Tullow Oil may be set for $200m boost after tax deal with Uganda
Accord allows Irish-founded firm to sell part of its share in a major Ugandan oilfield
A Tullow Oil drilling block in Kenya. Photograph: Tony Karumbatony/Getty Images
Tullow Oil could be in line for a $200 million (€177 million) boost this year after agreeing a tax settlement with Uganda’s government. The deal will allow the company sell part of its share of a major oilfield in the African country.
The news came as Irish-founded Tullow said it would pay $67 million to shareholders – its first dividend since 2015 – after reporting that 2018 post-tax profits reached $85 million.
The explorer’s shares were up 4.22 per cent at 219.9 pence sterling in London, where most of its stock is traded, early on Wednesday afternoon.
Tullow chief executive Paul McDade has agreed a capital gains tax settlement with Ugandan president, Yoweri Museveni, enabling the $900 million sale of part of the company’s one-third share in an oilfield in Uganda’s Lake Albert rift valley to partners Total and China-owned CNOOC.

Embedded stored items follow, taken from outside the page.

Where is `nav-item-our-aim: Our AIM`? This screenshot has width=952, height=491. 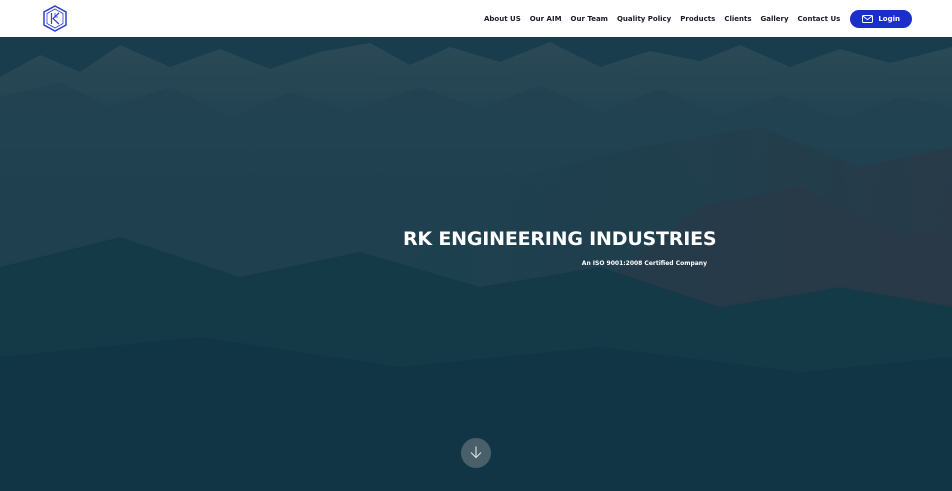 nav-item-our-aim: Our AIM is located at coordinates (546, 19).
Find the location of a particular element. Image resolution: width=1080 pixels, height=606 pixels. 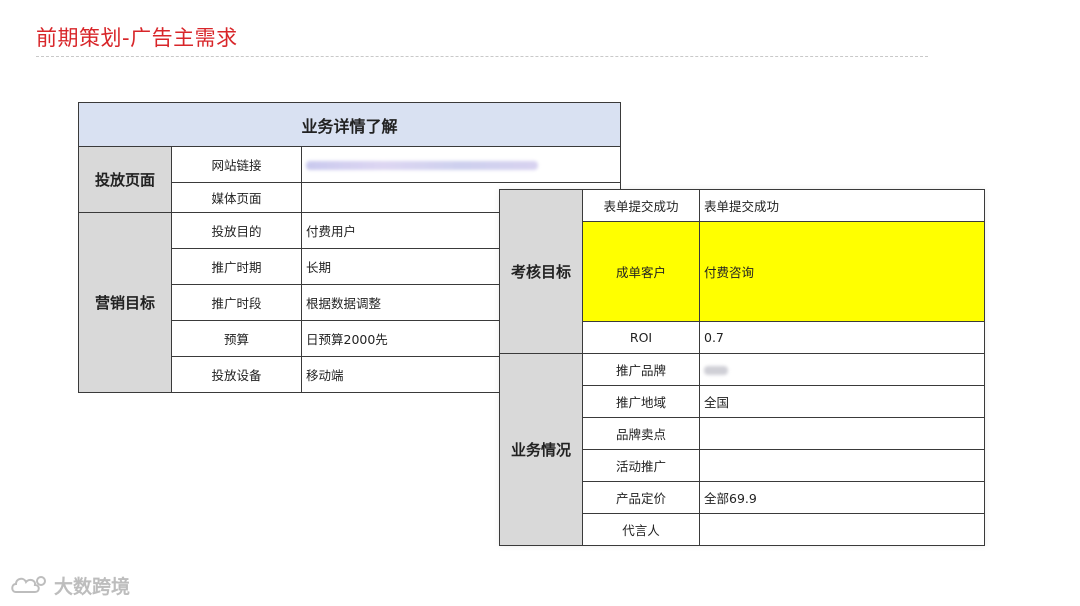

website-link-value is located at coordinates (461, 164).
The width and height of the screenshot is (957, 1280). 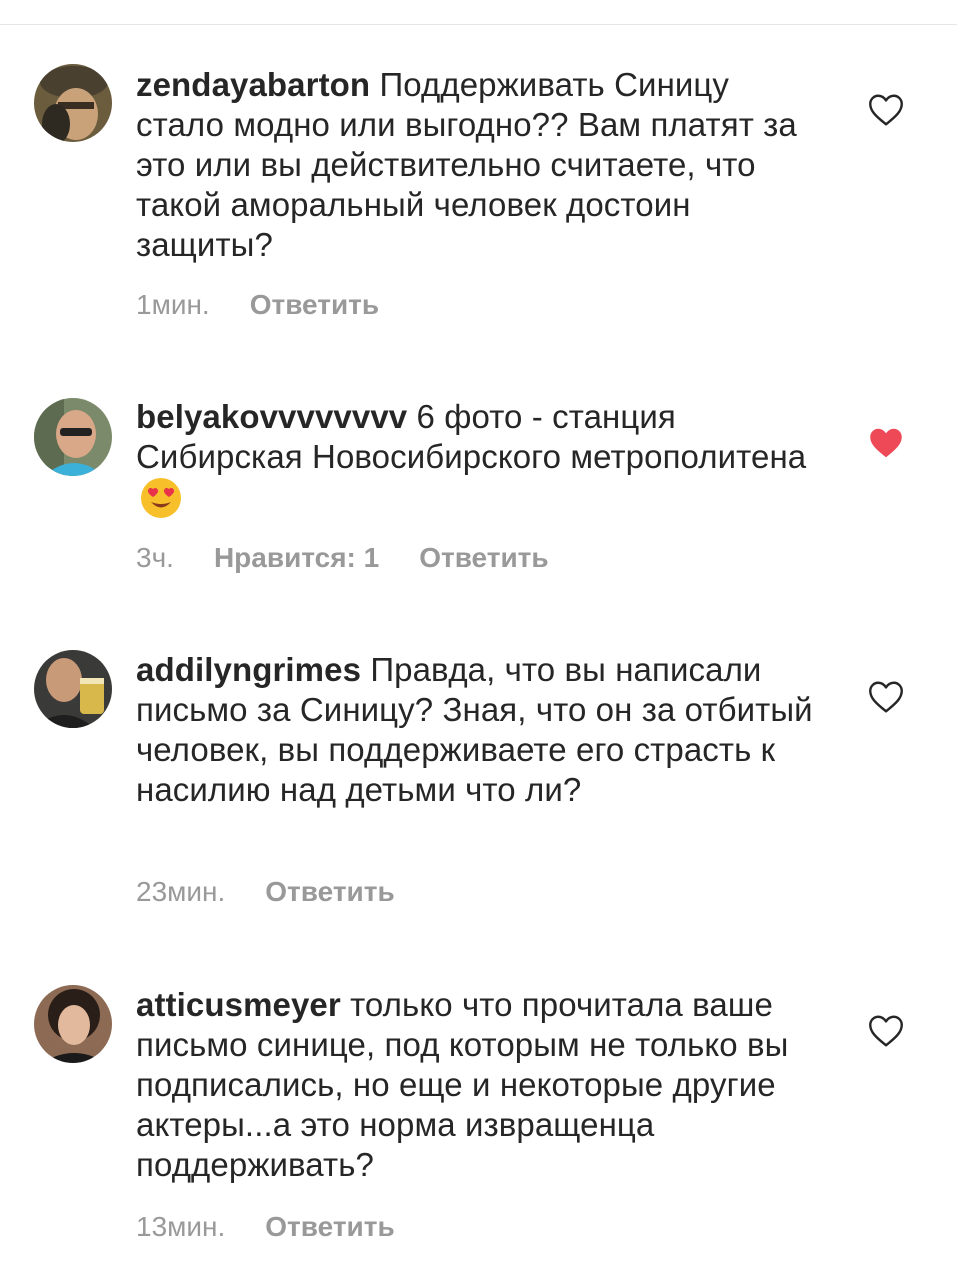 I want to click on likes-count: Нравится: 1, so click(x=296, y=558).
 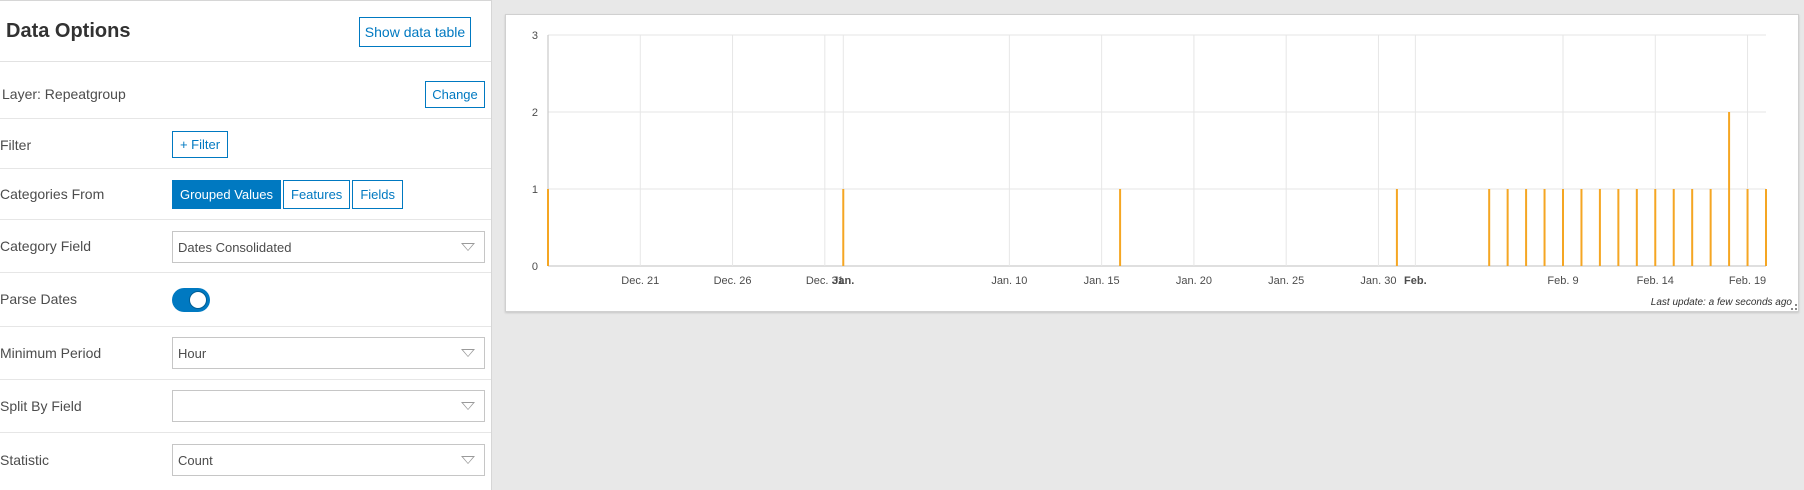 I want to click on x-tick-label: Jan. 30, so click(x=1378, y=281).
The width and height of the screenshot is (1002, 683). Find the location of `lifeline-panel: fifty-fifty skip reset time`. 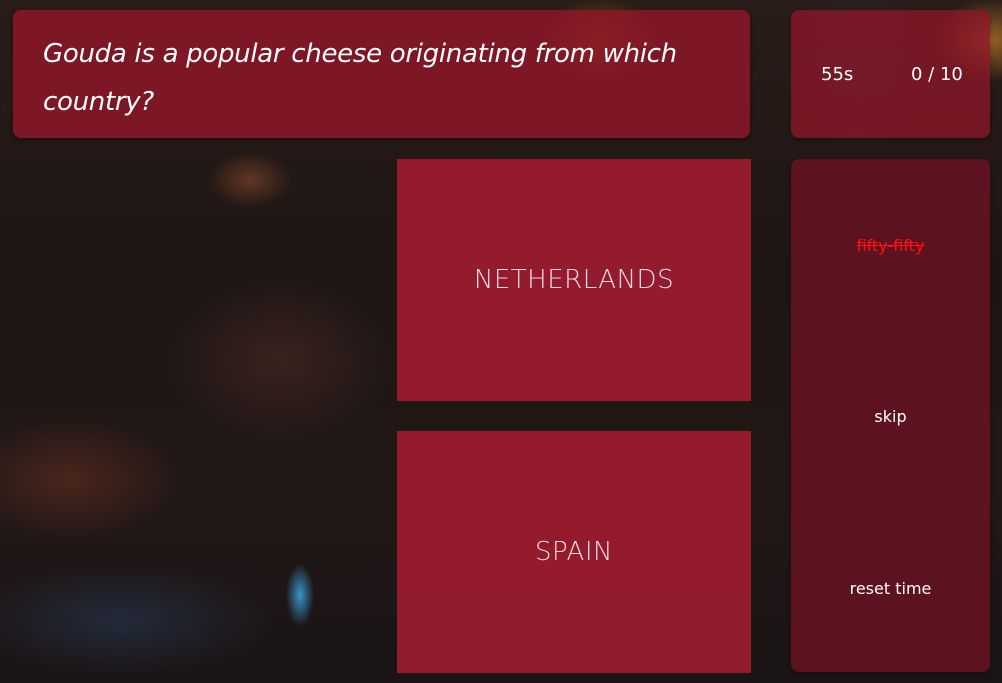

Tullow will get $200 million cash for the 21.57 per cent it is selling and defer the remaining $700 million to cover its share of the potential $5.2 billion cost of developing the field, which holds at least 1.2 billion barrels of oil.
Mr McDade said that Tullow hoped the sale could go ahead this year, triggering the $200 million payment to the company.
“We then have no other capital exposure until first oil in the early 2020s,” he pointed out.
The farm-down – as it is dubbed – will leave Tullow with 11.76 per cent of the Ugandan field and its partners with slightly in excess of 44 per cent each. The company agreed the transaction first with Total two years ago and then with CNOOC.
“It’s been a bit of time coming,” Mr McDade conceded, but he added that the deal required agreeing a tax settlement with Uganda. Payments to Uganda’s exchequer will be phased and the final figure will be partly tied to the oilfield project’s progress.
Tullow discovered the Lake Albert field and subsequently recruited Total and CNOOC to develop and bring it into production.
Tullow’s revenue rose 7.5 per cent to $1.86 billion in 2018 from $1.73 billion the previous year. The group earned profits after tax of $85 million last year against a $175 million loss in 2017.
Mr McDade said Tullow would start returning cash to shareholders with the payment of a final year dividend of 4.8 US cent a share, totalling about $67 million. The company halted such payments in 2015 after oil prices dived.
In November, the company pledged to restart paying dividends from 2019, and said that the total paid to investors in any year will be no less than $100 million in total.
Its chief executive noted that Tullow’s financial health at the end of 2018 prompted it to begin paying dividends ahead of schedule. “We’re starting that policy early,” he said.
The explorer has cut costs to ensure the business can generate cash at oil prices of $40 a barrel, according to Mr McDade.
The company earned $68.50 a barrel in 2018, when production averaged 81,400 barrels a day, most of it from the Jubilee and TEN fields off Ghana’s coast. This year it expects production to reach 100,000 barrels a day.
Tullow plans to spend $570 million this year, including $70 million on exploring its licence blocks off Guyana, close to where Exxon has discovered a reservoir of up to 5.5 billion barrels of crude.
Tullow employs large numbers of geophysicists and other experts who analyse much of the data from its oil prospects at a centre in Sandyford, Co Dublin.